Apply at [fellowship.mlh.io](https://fellowship.mlh.io/). You'll need:

* Resume
* GitHub profile link
* Essay responses explaining your motivation and experience
* Preferred track selection

### Step 3: Behavioral Interview (10–15 minutes)

If your application passes initial screening, you'll have a short interview covering:

* Why you want to join the fellowship
* Your experience working on teams
* Your goals and what you hope to learn
* Communication and collaboration style

### Step 4: Technical Interview

The final step is a technical interview focused on:

* **Your code sample** — Be prepared to walk through a project you've built
* **Problem-solving** — You may be asked to debug or extend code
* **Technical knowledge** — Related to your chosen track

## What the Program Looks Like

### Daily Structure

* **Daily standups** — Share progress and blockers with your pod
* **Coding sessions** — Work on your assigned project
* **Code reviews** — Review and get reviewed by pod members
* **Mentor check-ins** — Regular 1-on-1s with your professional mentor

### Weekly Structure

* **Sprint planning** — Set goals for the week
* **Tech talks** — Learn from industry professionals
* **Demo sessions** — Present your work to the cohort
* **Retrospectives** — Reflect on what went well and what to improve

### Time Zones

Pods are organized by time zone so standups and meetings work for everyone:

* Eastern Time (ET)
* Pacific Time (PT)
* Greenwich Mean Time (GMT)
* India Standard Time (IST)

## Why Choose MLH Fellowship?

| Factor     | MLH Fellowship                        | GSoC                   |
| ---------- | ------------------------------------- | ---------------------- |
| Format     | Cohort-based pods                     | Individual contributor |
| Mentorship | Daily interaction                     | Varies by mentor       |
| Tracks     | 3 specialized tracks                  | General open source    |
| Structure  | Very structured (standups, sprints)   | Self-directed          |
| Networking | Strong alumni network + MLH community | Org-specific community |
| Batches    | 3 per year                            | 1 per year             |

## After the Fellowship

* **MLH Alumni Network** — Access to a global community of past fellows
* **Job referrals** — MLH partners with companies for hiring
* **Portfolio** — Real contributions to major open-source projects
* **References** — Your mentor can serve as a professional reference

## Resources

| Resource           | Link                                                  |
| ------------------ | ----------------------------------------------------- |
| Official Website   | [fellowship.mlh.io](https://fellowship.mlh.io/)       |
| Application Portal | [fellowship.mlh.io/apply](https://fellowship.mlh.io/) |
| MLH Community      | [mlh.io](https://mlh.io/)                             |

## Frequently Asked Questions

<AccordionGroup>
  <Accordion title="Can I apply if I've done GSoC before?">
    Yes.
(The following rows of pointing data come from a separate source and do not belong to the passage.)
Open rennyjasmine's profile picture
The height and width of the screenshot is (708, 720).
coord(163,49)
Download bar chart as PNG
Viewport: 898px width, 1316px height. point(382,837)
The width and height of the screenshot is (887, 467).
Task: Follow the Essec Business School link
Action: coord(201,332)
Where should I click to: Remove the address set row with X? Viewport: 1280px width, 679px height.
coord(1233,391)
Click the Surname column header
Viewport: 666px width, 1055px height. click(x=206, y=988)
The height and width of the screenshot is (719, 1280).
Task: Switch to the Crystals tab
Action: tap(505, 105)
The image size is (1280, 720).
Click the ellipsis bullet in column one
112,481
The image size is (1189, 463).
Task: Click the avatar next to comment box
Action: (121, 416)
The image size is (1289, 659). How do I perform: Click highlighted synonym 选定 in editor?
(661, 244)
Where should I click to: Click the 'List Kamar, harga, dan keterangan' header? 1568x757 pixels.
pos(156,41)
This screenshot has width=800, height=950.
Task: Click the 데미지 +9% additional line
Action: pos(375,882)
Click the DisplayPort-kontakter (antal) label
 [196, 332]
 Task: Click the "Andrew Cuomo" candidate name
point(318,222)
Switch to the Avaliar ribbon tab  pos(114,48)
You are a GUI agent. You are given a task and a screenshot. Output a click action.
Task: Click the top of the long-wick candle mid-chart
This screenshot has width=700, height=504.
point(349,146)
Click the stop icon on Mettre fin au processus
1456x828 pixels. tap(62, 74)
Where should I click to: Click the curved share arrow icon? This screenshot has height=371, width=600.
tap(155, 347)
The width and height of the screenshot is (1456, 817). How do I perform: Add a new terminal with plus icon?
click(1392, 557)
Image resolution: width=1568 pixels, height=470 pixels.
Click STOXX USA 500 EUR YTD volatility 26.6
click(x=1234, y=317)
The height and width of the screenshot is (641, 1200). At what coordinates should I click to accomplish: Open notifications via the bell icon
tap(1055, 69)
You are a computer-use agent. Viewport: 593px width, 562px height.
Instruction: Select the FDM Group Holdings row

The MLH Fellowship is a completely separate program.
  </Accordion>

  <Accordion title="How competitive is the MLH Fellowship?">
    Very competitive. Thousands apply each batch, and only a few hundred are accepted. A strong GitHub profile and good interview performance are essential.
  </Accordion>

  <Accordion title="Can I work part-time while doing the fellowship?">
    The time commitment is 20–30 hours/week (more for Summer). A light part-time job might be manageable, but you need to be upfront about it.
  </Accordion>

  <Accordion title="What happens if I don't get a stipend?">
    The stipend is need-based. You can still participate even if you receive a lower stipend amount. The experience and networking are the primary value.
  </Accordion>

  <Accordion title="Do I need a CS degree?">
    No. Self-taught developers, bootcamp grads, and non-CS students are all welcome. Your skills and projects matter more than formal education.